Clinical Laboratories Continue to Figure Less Prominently in New OIG Enforcement Report

The Office of Inspector General just published its most recent Semiannual Report to Congress. To the untrained eye, the newest OIG Report, which covers Oct. 1, 2016 through March 31, 2017, is not substantially different from what we have come to expect. But there are some subtle differences, particularly with regard to labs.

Labs in Cameo, Not Leading Role
Laboratory and pathology testing remains on the OIG’s radar, of course. Accordingly, the new OIG Report includes the customary section about the labs that got busted. The differences have more to do with volume than substance. There are only two items directly involving labs in the OIG Report, roughly 50 percent below previous norms for these reports. Conspicuous by their absence are mentions of problem areas involving or enforcement initiatives specifically targeting labs. This little subtlety represents a continuation of recent patterns, as illustrated by the chart below.

Lab-Specific Items in OIG Reports Since 2010

OIG Semi-Annual Report Version Lab-Specific Enforcement Initiatives, Problem Areas and Cases Mentioned
2017 Part 1 2
2016 Part 2 4
2016 Part 1 4
2015 Part 2 5
2015 Part 1 5
2014 Part 2 5
2014 Part 1 3
2013 Part 2 1
2013 Part 1 6
2012 Part 2 3
2012 Part 1 5
2011 Part 2 3
2011 Part 1 4
2010 Part 2 4
2010 Part 1 6

Here is a quick overview of the key compliance takeaways in the new OIG Report.

1. Improper Payments
Improper payments continue their steady climb, totaling $96+ billion in FY 2016, including a reported:

  • $284.1 million in Express Lane payments to potentially ineligible Medicaid beneficiaries who may not have been eligible;
  • $10.6 million more in Express Lane payments to potentially ineligible Children’s Health Insurance Program beneficiaries; and
  • Over $26 million in payments to Medicare and Medicaid beneficiaries who were dead at the time they supposedly received the billed services.

Improper payments for services that shouldn’t have been billed in the first place:

  • $358.8 million of the total $438.1 million paid by Medicare for chiropractic (82 percent) were for unallowable services;
  • At least $176 million in Medicaid payments to State Agencies for room and board costs under the HCBS Waiver Program; and
  • $2.7 million for hearing aid devices replaced without cost to the hospital or beneficiary.

2. Problem Areas
The Report cites a pair of vulnerabilities and misaligned incentives that the OIG focused on during the period:

Medical device and pharmaceutical companies are getting a lot of the attention that the OIG used to concentrate on labs.

  • The 2-midnight policy for determining inpatient/outpatient status for Medicare hospital billing; and
  • The tripling of Part D catastrophic coverage spending, much of which attributable to new high-price drugs.

3. Enforcement Activities
Key enforcement numbers for the first half of FY 2017:

  • $2.04 billion in total recoveries;
  • 468 criminal actions;
  • 461 civil actions; and
  • 1,422 exclusions.

Key areas of enforcement cited in the Report included prescription drugs, care in non-institutional settings and grant fraud.

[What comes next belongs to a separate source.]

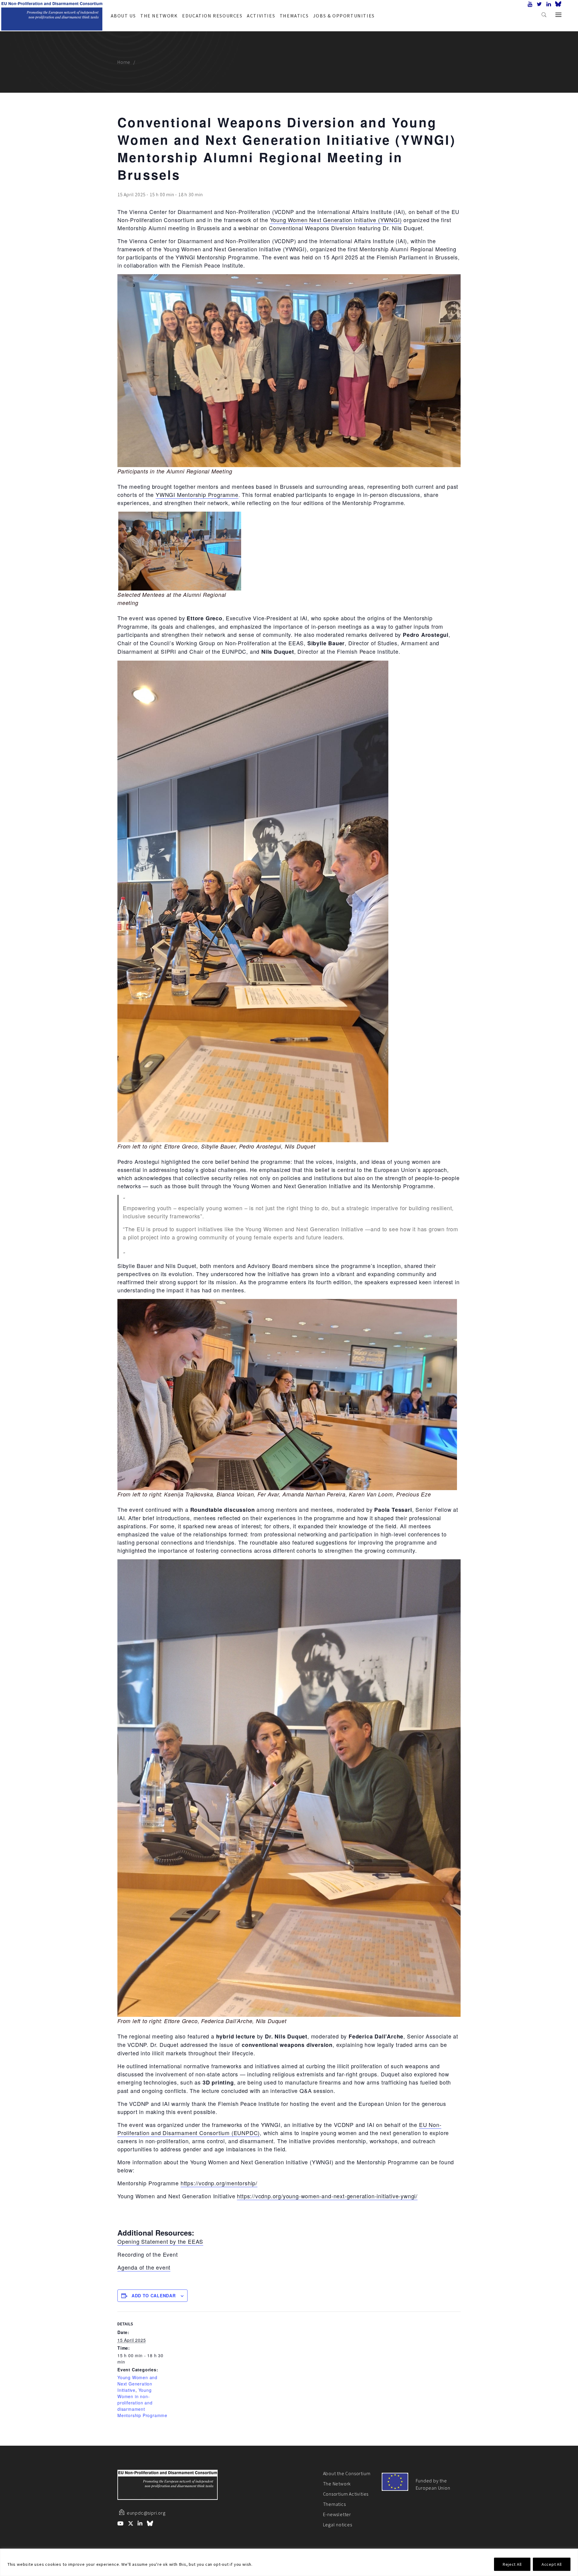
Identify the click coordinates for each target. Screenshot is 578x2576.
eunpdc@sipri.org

Laboratories did not make the list.

4. Enforcement Against Labs
Medical device and pharmaceutical companies are getting a lot of the attention that the OIG used to concentrate on labs. Even so, labs continue to figure prominently in OIG enforcement activities. Several of the biggest cases cited in the Report involve labs, including:

  • The $6.1 million paid by Pharmasan Labs, NeuroScience and founder Gottfried Kellermann to settle claims of falsely billing Medicare for urinary transmitter testing, including via the use of "shift factor" measurement methods not properly validated under CLIA rules; and
  • The $1.3 million settlement by New Jersey-based MedNet for allegedly using "fee-for-service" and "direct-bill" agreements to pay hospitals and physicians for Medicare referrals.

Takeaway: For labs, the most important thing about the new OIG Semiannual Report is the relative lack of attention paid, at least compared to previous years. Although labs remain fixed on the OIG radar, the agency seems to be focusing more than ever on drugs, devices and state agencies.